■ PROBLEM DESCRIPTION ■
Please restate, word for word, the lines below that begin at the one with "Open the DCA" and end at the one with "This screenshot has height=358, width=589.". Leave out all other lines.
=-=-=
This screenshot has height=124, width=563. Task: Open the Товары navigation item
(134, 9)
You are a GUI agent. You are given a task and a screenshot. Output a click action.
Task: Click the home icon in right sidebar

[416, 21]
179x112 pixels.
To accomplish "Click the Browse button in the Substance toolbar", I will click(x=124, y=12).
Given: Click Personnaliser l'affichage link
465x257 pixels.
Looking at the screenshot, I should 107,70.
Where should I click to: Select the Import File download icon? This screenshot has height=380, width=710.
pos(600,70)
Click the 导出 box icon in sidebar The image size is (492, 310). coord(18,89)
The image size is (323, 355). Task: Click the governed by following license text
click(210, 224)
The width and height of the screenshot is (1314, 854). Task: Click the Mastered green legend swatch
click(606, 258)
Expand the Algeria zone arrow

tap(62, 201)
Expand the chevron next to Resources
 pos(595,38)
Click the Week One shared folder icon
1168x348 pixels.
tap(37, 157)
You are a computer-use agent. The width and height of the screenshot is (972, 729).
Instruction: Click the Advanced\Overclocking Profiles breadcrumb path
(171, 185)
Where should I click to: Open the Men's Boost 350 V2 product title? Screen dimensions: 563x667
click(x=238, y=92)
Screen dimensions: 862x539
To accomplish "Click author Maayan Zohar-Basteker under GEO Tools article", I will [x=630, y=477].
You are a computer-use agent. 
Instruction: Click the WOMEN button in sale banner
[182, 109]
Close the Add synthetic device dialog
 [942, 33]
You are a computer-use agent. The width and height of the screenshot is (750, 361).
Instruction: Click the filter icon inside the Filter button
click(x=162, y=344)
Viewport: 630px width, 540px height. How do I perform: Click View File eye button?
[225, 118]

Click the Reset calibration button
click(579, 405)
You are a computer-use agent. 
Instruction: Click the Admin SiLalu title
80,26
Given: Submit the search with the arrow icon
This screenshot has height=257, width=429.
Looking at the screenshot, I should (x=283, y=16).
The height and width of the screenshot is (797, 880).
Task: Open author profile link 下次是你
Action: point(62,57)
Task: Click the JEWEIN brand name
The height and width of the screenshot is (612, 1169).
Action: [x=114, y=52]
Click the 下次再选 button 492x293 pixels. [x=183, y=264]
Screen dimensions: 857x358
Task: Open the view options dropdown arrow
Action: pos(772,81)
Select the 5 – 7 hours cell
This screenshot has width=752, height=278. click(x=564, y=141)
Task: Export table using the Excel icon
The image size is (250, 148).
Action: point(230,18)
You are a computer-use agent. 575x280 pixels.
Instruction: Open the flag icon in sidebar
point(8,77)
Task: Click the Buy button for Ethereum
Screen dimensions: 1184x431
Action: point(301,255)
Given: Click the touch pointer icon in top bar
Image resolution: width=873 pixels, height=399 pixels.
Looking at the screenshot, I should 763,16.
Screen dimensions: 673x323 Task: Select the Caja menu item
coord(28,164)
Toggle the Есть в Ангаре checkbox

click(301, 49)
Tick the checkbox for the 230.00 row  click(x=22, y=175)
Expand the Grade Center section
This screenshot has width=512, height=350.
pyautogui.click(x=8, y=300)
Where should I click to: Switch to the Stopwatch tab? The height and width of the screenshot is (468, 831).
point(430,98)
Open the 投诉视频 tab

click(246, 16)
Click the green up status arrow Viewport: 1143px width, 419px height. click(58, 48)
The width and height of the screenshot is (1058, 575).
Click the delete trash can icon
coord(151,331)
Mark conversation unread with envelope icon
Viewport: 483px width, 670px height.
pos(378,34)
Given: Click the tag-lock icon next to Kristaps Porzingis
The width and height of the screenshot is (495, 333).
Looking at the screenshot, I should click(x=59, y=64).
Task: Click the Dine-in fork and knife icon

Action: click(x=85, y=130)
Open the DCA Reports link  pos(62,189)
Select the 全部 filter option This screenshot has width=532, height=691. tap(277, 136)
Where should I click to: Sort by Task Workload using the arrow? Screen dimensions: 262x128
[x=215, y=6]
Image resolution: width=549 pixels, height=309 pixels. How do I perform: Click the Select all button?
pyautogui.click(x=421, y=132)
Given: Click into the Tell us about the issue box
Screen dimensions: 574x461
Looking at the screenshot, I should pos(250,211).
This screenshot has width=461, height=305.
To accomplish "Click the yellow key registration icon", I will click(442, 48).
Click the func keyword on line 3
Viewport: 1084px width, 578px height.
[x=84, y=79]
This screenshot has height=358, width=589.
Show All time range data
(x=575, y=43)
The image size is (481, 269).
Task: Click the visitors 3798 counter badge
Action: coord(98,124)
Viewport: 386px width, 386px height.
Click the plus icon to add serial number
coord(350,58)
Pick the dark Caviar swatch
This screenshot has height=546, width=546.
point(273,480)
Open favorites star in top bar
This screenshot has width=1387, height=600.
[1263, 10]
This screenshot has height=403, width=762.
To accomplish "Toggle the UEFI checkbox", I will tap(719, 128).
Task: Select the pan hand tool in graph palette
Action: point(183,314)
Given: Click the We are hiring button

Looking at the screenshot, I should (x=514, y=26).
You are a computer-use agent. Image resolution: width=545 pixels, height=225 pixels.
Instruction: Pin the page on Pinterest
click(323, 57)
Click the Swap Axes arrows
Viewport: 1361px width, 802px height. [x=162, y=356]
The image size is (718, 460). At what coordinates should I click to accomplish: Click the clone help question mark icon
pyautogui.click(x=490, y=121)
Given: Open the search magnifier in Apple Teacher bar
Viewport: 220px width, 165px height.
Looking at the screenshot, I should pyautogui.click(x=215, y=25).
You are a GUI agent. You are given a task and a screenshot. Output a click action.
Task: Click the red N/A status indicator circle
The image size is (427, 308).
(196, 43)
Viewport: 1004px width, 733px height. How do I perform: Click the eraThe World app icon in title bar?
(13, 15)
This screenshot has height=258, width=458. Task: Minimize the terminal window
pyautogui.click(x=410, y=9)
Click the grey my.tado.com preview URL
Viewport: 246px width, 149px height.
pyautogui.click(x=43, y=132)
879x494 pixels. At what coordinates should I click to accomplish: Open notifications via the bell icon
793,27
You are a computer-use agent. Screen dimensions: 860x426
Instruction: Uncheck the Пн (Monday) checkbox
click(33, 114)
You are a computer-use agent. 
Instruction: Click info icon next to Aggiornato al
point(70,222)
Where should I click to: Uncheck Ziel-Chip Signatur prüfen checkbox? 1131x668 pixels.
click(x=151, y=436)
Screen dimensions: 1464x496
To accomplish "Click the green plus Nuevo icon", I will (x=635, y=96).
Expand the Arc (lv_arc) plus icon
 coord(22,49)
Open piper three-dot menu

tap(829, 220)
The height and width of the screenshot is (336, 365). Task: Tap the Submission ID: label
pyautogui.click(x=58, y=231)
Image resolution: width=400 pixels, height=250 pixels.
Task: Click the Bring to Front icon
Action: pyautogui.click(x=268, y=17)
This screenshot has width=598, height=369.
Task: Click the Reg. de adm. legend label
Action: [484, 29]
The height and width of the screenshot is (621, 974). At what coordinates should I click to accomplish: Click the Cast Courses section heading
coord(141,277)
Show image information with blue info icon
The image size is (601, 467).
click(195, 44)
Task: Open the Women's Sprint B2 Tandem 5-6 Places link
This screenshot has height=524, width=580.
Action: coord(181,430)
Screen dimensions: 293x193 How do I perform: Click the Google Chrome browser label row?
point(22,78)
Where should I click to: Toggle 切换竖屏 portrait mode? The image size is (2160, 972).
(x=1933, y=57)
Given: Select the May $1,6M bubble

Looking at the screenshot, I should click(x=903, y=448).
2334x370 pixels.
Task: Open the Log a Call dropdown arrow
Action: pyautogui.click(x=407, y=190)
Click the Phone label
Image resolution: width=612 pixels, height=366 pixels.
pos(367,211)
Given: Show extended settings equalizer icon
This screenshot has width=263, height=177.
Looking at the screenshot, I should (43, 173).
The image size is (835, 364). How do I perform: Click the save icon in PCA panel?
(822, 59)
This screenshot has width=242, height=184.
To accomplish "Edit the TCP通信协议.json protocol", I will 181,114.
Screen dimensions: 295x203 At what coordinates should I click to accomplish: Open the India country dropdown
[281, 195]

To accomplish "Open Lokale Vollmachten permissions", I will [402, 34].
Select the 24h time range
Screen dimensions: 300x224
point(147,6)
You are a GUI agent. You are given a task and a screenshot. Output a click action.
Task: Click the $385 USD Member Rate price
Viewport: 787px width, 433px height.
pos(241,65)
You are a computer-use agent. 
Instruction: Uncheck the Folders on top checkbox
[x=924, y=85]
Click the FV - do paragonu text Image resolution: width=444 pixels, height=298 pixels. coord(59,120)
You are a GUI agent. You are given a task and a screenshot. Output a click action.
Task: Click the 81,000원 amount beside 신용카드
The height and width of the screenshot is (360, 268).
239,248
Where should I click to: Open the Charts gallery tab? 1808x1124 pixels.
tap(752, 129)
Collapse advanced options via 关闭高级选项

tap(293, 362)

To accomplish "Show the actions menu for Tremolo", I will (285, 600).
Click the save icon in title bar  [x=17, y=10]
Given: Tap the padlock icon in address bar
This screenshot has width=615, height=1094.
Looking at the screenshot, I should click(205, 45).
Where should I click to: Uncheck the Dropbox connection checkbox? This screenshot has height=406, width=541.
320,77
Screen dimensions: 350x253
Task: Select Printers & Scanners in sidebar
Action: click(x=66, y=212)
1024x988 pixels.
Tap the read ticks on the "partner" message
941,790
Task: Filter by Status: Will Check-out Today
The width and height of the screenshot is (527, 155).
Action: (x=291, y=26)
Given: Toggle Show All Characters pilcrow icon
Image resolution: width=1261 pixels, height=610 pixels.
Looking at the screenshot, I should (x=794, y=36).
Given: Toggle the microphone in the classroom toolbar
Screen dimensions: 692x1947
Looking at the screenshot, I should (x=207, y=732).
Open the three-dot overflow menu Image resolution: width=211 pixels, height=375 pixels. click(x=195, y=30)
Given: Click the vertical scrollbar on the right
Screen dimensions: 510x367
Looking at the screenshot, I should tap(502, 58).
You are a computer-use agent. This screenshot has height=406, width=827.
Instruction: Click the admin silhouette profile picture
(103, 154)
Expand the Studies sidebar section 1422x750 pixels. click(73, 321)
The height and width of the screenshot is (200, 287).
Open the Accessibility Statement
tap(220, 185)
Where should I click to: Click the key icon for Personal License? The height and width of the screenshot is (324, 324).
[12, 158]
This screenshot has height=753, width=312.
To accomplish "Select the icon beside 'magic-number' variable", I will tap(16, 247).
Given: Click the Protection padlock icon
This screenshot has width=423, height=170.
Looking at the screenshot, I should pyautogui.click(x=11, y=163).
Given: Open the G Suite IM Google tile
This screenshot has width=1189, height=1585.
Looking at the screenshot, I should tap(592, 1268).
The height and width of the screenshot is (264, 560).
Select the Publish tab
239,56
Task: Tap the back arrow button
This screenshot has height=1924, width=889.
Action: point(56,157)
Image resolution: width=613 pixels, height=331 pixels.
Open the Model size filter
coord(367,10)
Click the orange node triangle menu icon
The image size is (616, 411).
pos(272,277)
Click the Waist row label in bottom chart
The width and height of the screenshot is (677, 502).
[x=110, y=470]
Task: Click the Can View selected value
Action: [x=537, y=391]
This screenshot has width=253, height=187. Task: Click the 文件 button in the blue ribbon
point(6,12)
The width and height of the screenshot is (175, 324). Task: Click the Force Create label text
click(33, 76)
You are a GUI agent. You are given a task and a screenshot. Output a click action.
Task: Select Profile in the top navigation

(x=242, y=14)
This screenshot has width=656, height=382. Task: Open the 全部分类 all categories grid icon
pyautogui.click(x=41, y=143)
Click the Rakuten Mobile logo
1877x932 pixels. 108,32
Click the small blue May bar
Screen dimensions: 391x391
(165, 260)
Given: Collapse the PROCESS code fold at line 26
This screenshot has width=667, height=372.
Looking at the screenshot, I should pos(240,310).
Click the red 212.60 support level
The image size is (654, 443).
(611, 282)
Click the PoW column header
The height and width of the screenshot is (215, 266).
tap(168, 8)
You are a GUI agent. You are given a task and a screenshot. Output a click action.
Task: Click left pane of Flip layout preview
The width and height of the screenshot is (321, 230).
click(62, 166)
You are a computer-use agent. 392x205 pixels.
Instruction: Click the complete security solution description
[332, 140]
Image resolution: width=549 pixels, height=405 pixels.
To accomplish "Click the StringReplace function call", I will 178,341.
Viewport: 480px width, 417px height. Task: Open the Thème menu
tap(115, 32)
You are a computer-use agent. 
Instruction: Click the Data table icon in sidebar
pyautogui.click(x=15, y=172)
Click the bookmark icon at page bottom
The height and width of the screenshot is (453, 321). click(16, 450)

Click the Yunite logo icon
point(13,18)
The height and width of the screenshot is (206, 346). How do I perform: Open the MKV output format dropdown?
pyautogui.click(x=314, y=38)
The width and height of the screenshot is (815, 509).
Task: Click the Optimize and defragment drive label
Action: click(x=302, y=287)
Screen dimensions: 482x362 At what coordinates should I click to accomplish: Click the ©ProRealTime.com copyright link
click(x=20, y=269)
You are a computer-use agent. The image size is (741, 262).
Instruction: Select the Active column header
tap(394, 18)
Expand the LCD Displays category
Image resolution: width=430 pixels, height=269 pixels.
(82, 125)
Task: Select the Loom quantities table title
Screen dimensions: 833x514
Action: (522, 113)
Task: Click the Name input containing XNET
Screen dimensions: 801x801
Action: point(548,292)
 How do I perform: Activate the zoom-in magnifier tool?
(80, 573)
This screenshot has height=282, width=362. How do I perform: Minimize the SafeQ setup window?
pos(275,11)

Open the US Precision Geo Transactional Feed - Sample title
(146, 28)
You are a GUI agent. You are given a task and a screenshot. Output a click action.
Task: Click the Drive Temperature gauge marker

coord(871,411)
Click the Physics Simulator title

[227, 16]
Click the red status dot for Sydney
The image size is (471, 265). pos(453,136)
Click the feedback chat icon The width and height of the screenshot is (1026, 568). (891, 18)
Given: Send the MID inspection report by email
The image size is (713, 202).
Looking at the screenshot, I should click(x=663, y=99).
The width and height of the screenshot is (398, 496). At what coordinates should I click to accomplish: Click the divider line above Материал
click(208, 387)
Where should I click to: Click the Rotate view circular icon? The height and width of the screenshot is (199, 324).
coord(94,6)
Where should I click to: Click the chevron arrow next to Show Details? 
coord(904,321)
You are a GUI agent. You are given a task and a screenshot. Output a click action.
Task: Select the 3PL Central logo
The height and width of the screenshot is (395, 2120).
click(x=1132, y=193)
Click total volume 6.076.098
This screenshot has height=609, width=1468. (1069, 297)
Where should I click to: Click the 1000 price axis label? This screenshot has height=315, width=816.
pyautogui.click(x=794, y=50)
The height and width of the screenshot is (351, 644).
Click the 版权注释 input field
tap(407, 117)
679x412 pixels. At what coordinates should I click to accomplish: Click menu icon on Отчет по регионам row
=-=-=
■ SOLUTION TO THE EXERCISE ■
Open the DCA Reports link  pos(62,189)
Select the 全部 filter option This screenshot has width=532, height=691. tap(277, 136)
Where should I click to: Sort by Task Workload using the arrow? Screen dimensions: 262x128
[x=215, y=6]
Image resolution: width=549 pixels, height=309 pixels. How do I perform: Click the Select all button?
pyautogui.click(x=421, y=132)
Given: Click into the Tell us about the issue box
Screen dimensions: 574x461
Looking at the screenshot, I should pos(250,211).
This screenshot has width=461, height=305.
To accomplish "Click the yellow key registration icon", I will click(442, 48).
Click the func keyword on line 3
Viewport: 1084px width, 578px height.
[x=84, y=79]
This screenshot has height=358, width=589.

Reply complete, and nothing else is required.